Classification of foods, according to their scale of importance among the people puts pounded yam topmost on the priority list. It is followed by amala, which is called oka in local parlance. There is even a maxim that illustrates the claim. Iyan lonje, oka ni Ogun, literally meaning pounded yam is food, while yam or cassava paste is medicine. It is, therefore not a surprise that amala and gbegiri and ewedu are regarded as such among the Yoruba.   Â
What made amala even more synonymous with Ibadan was a popular Ibadan-based politician, who used amala and gbegiri as instruments of his politics and politicking. The late Chief Lamidi Adedibu, the exponent of amala and gbegiri politicking exploited the mass poverty among the people to daily feed the poor with amala and gbegiri to ensure their continued support for him. Adedibu’s style of politicking was later tagged stomach infrastructure. Adedibu believed the axiom that the absence of hunger among a people puts their poverty in abeyance. The doors of his home at Molete in Ibadan was always widely opened to those who were ready to trade their stomach for political patronage. It was, therefore, not a surprise that the late Adedibu’s free food for all and sundry made his home a Mecca for the free-footed scavengers for food.

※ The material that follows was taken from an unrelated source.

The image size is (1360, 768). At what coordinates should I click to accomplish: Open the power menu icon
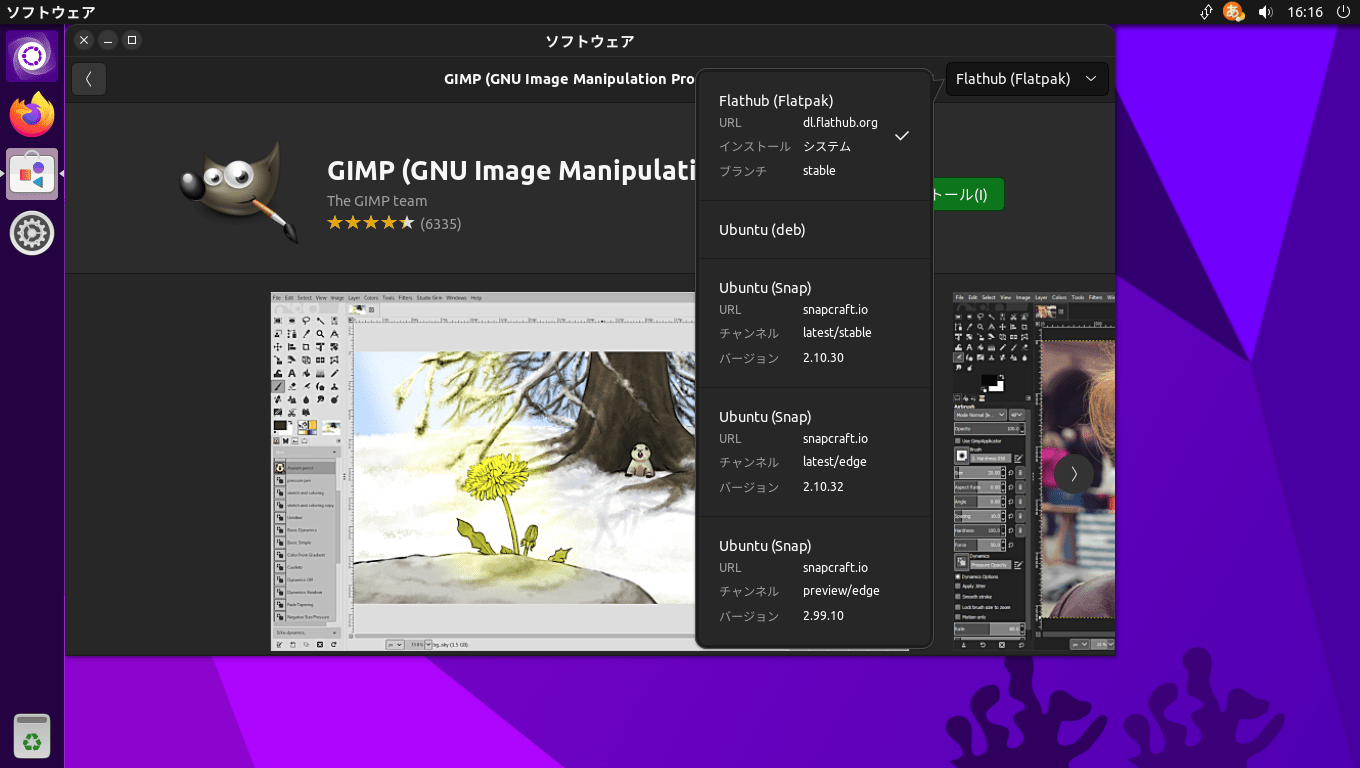(1342, 12)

At this point, it should be mentioned that Ibadan is not the only Yoruba town or city where amala is cherished. Abeokuta, the capital of Ogun State, is synonymous with cassava flour amala.In the city and among Egba people, it is called lafun yinrin. Abeokuta people are known to be the whitish amala eaters, Ibadan people are for both yam and cassava flour amala. On the Egba people’s choice of cassava four amala, the Juju Maestro, Chief Commander Ebenezer Obey even sang praises of cassava flour amala to acknowledge its consumption among Egba people. What amala is to Ibadan people is what ikokore is to Ijebu people. Today, it appears that amala has gone beyond Ibadan metropolis, to become the choice food among Yoruba people.

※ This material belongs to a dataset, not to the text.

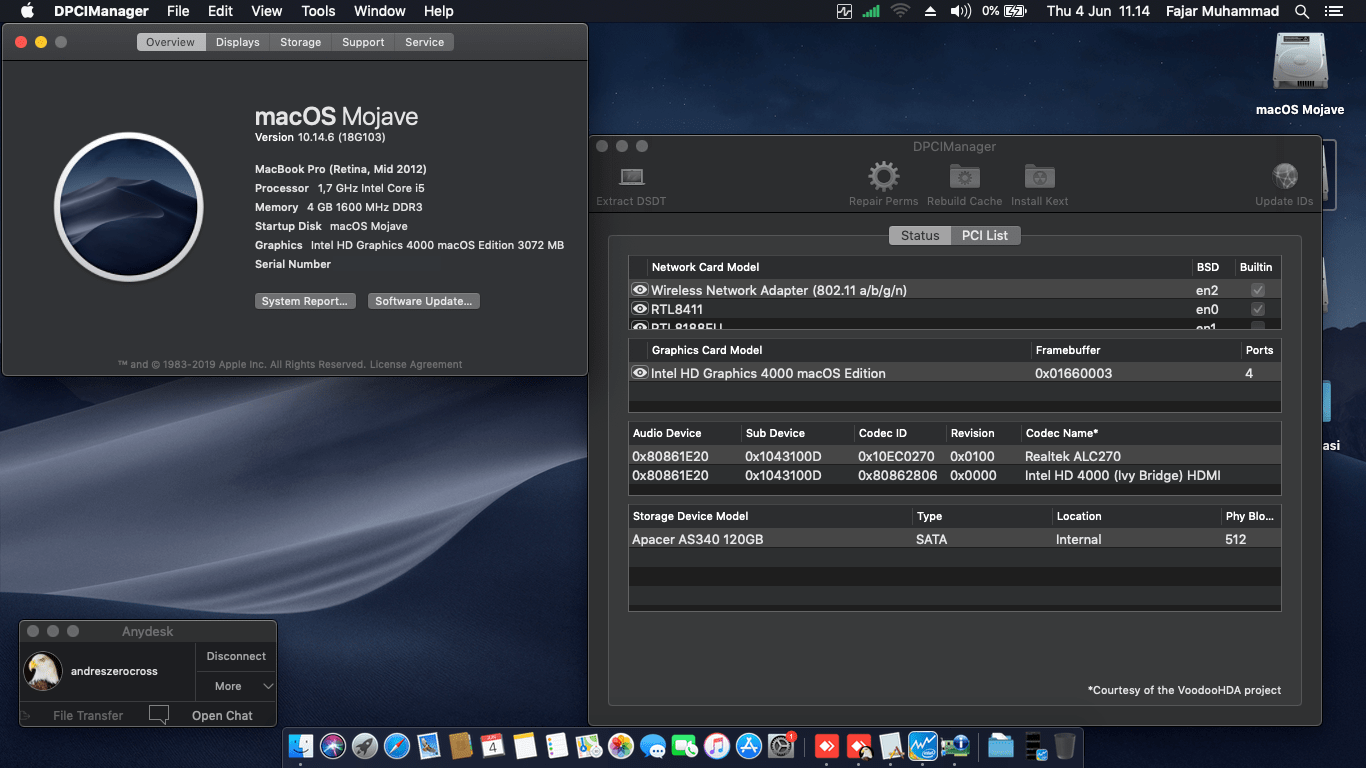Open Maps from the Dock
The height and width of the screenshot is (768, 1366).
(x=589, y=746)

In Nigeria, most people without regard to ethnicity, no longer refer to amala as Ibadan or Yoruba menu as amala has even become exportable cuisine on international fora. From city to city, in the North or south, not to talk of east or west, hardly would any high standard or elitist, canteen and even the kitchen of four-star or five-star hotels not have amala on their menu. Just ask for it and it would be served with warmth.

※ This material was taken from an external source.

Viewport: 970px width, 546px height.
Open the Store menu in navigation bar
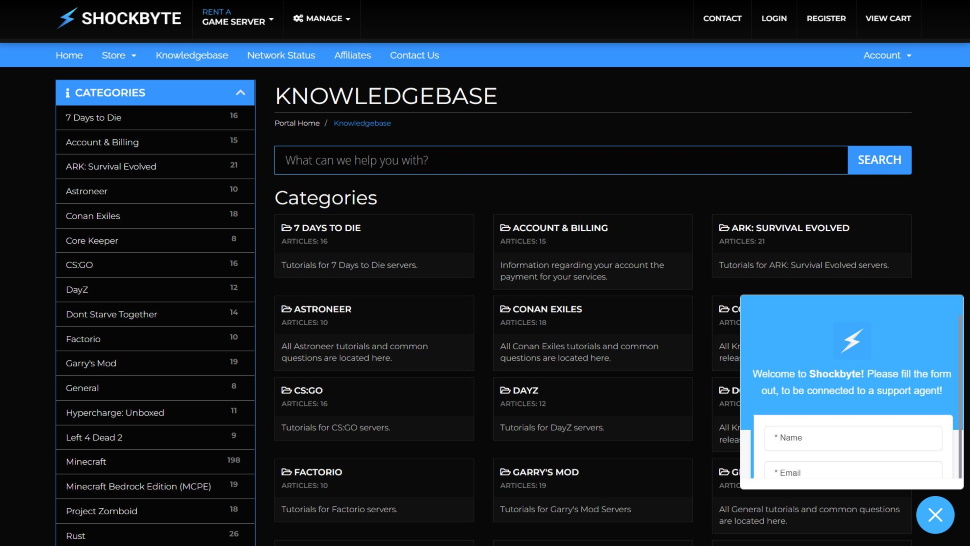click(x=119, y=55)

History reveals that in 1052, Aduke Agbede gbeyo made the first yam flour paste in Oyo, during the reign of Sango as the Oyo king. Coincidentally, it was that same year that Sango first spit fire as he spoke in anger. However, gbegiri was first made by Anike Onibudo in 1156 at Tonkere village in the present Ibadan-West Local Government area of Oyo State. It was at that village that amala was first eaten with gbegiri to the delight of those who tasted the new combination.Â
The spark of interest in the new combination soon made the food a fad that people wanted to be seen eating. When it dawned on the people that they were eating what could be called processed yam or cassava and beans, which they noted made light and smart, they become addicted. There are Ibadan people who could eat amala thrice daily to show the level of their addiction.